Plan your rehabilitation.
While you are on the mend, it's important to keep your body moving. The following suggestions are a great place to start.
- Find a fitness professional who can help you: Your injury should be evaluated by an expert who is knowledgeable in your specific injury and has experience working with clients who have similar injuries. A good source of referrals is the physical therapy department at your local hospital or health clinic.
- While you are on the mend, it's important to keep your body moving. The goal is to find alternative forms of exercise that don't aggravate or cause new injuries. For example, swimming can be low-impact and still give your muscles time under tension.
Look at alternative forms of exercise when you're healing an injury.
If you have an injury and are looking for things to do instead, here are some ideas:
- Use a bicycle or elliptical trainer if you have knee or ankle injuries. These machines allow you to get a good cardio workout without putting too much stress on your joints.
- Swim if you have any sort of shoulder injury, including bursitis and rotator cuff problems. Swimming is one of the best ways to maintain cardiovascular fitness while healing from injuries because it puts minimal stress on the muscles that surround the injured area.
- Use a rowing machine if you have shoulder injuries, such as bursitis or rotator cuff problems. Rowing is another excellent way to maintain cardiovascular health while healing from injuries because it allows people with joint problems to exercise without putting undue stress on those areas of their body that are already injured!
The Pilates Reformer is a great option if your back hurts due to overuse during yoga practice (or just daily life). This allows someone with back pain issues to continue their regular activities without exacerbating their condition!
Work with a fitness professional who can help you build your fitness in a way that will be safe for your injuries.
As a general rule, it's always smart to get your doctor's approval before beginning any exercise program. If you're dealing with an injury, that advice is more important than ever.
Before starting any new type of workout routine—whether it's Pilates or something else—ask your doctor or physical therapist for a referral to a fitness professional who can help you build your fitness in a way that will be safe for your injuries. If they don't know anyone in their network but still want to try out Pilates reformer, they should ask the studio if they have trainers who are certified in helping people recover from specific types of injuries (such as chronic pain).
Even if you're not dealing with an injury per se, having some guidance from someone qualified is still crucial when embarking on any new form of exercise. You'll want someone who understands how Pilates works and what its benefits are so that he or she can make sure it's being done properly; otherwise, there could be consequences down the road when trying different moves or variations on familiar ones without guidance from someone who knows their way around these machines!
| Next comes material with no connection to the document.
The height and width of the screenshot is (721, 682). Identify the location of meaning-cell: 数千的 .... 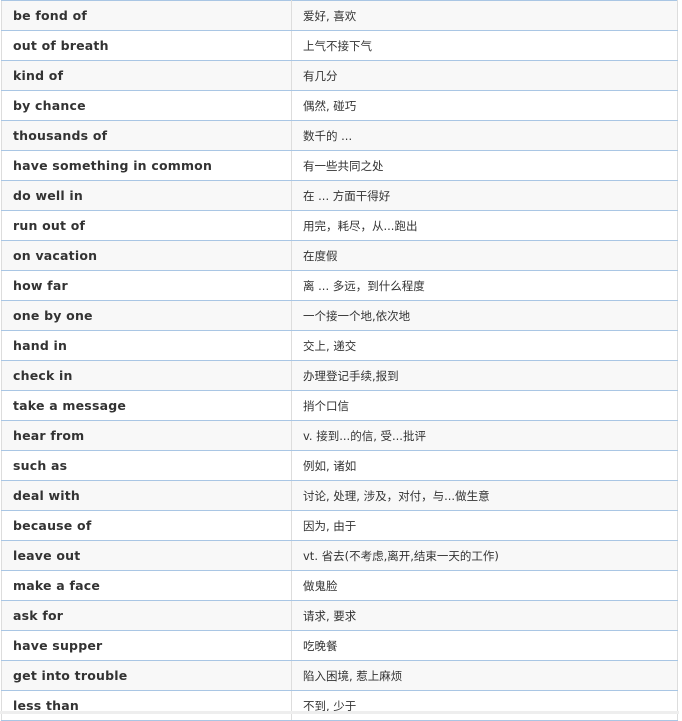
(484, 136).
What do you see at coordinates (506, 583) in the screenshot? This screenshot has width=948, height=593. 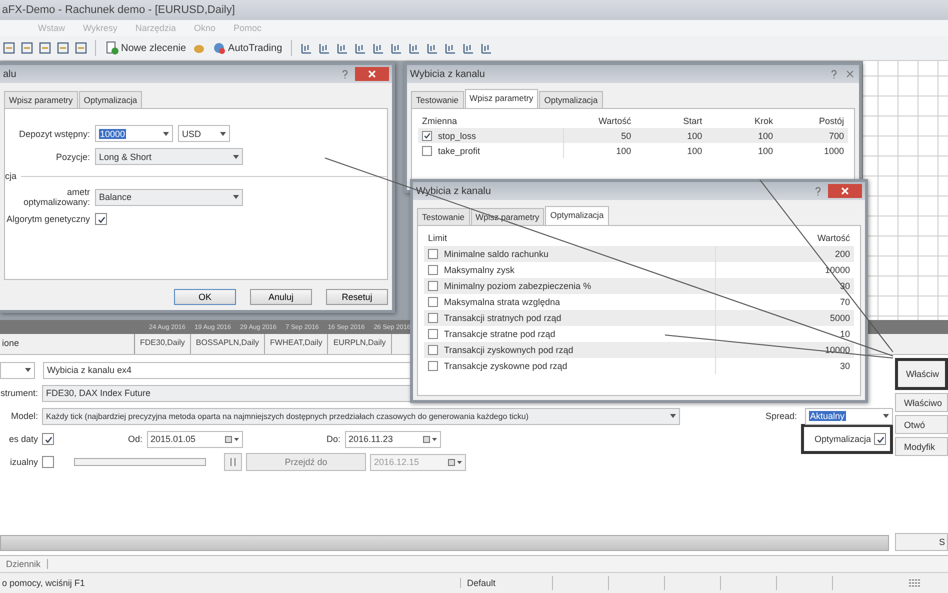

You can stay fit both while you're recovering from an injury and afterwards.
It’s important to regularly exercise your body. If you're a beginner, start with just 10 minutes of exercise every day and build from there. Also, keep in mind that it's not just about the amount of time you spend exercising; it's also about your intensity level.
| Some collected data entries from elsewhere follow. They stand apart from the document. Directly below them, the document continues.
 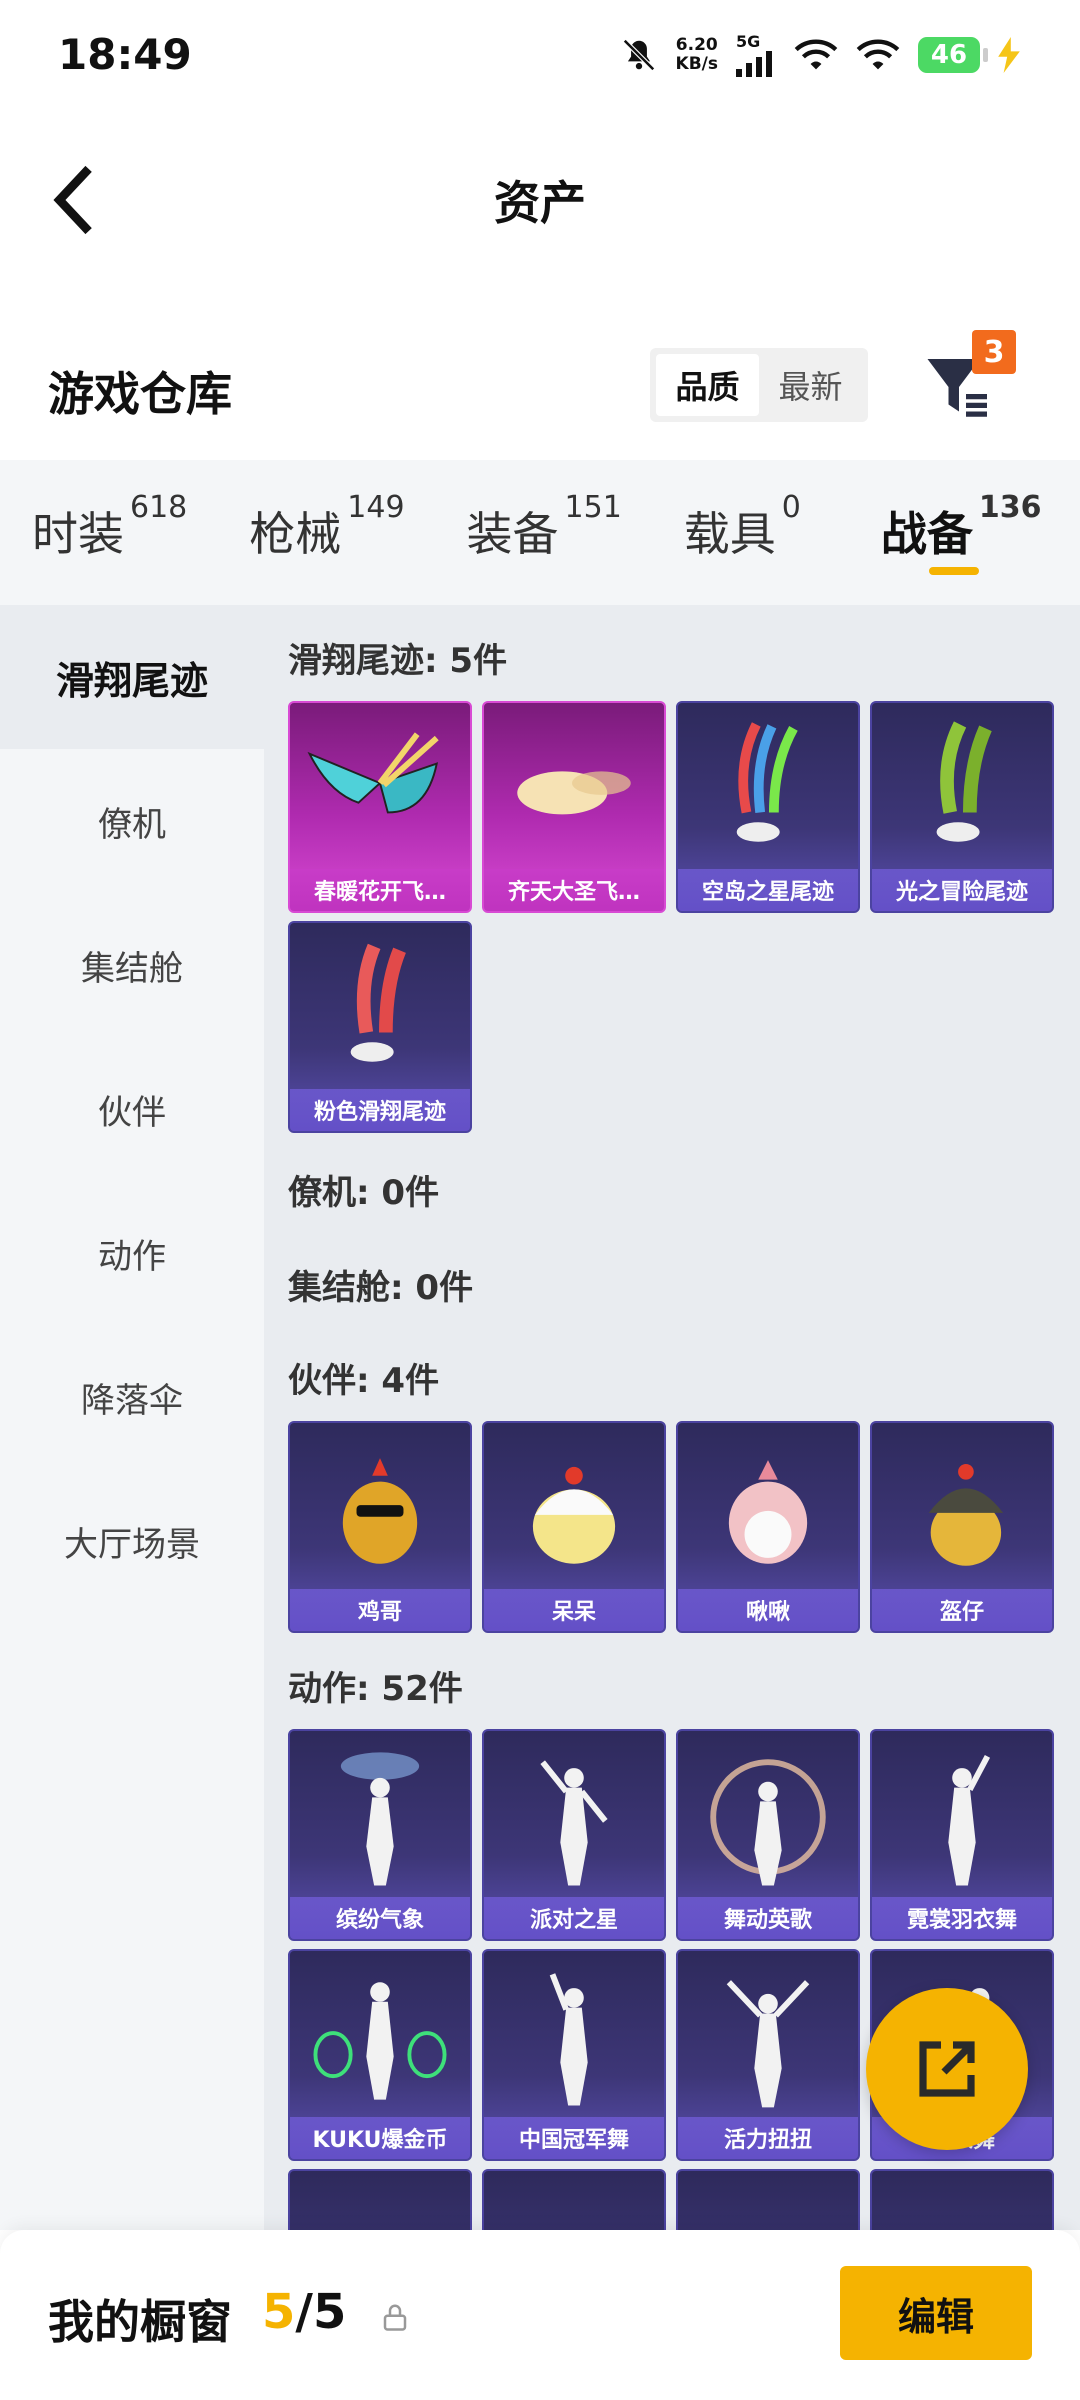 What do you see at coordinates (1009, 54) in the screenshot?
I see `charging-bolt-icon` at bounding box center [1009, 54].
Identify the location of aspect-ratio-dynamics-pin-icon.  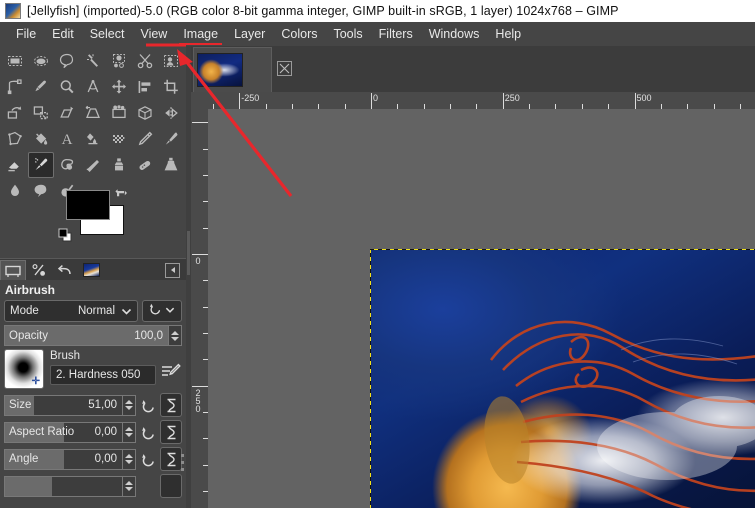
(171, 432).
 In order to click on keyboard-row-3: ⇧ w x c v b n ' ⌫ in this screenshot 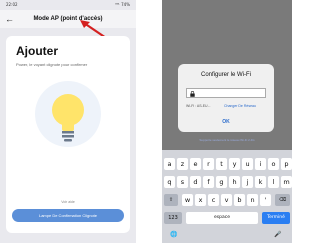, I will do `click(227, 201)`.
If you're injured or recovering from an injury and cannot participate in certain activities, try working with a fitness professional who can help guide you to some alternative forms of exercise that are appropriate for your needs while still helping improve strength, flexibility, and balance. For example:
- A physical therapist may suggest using a resistance band instead of weights during strength training sessions.
- A yoga instructor might recommend focusing on poses that emphasize balance rather than those involving stretching or strengthening muscles (which might cause pain).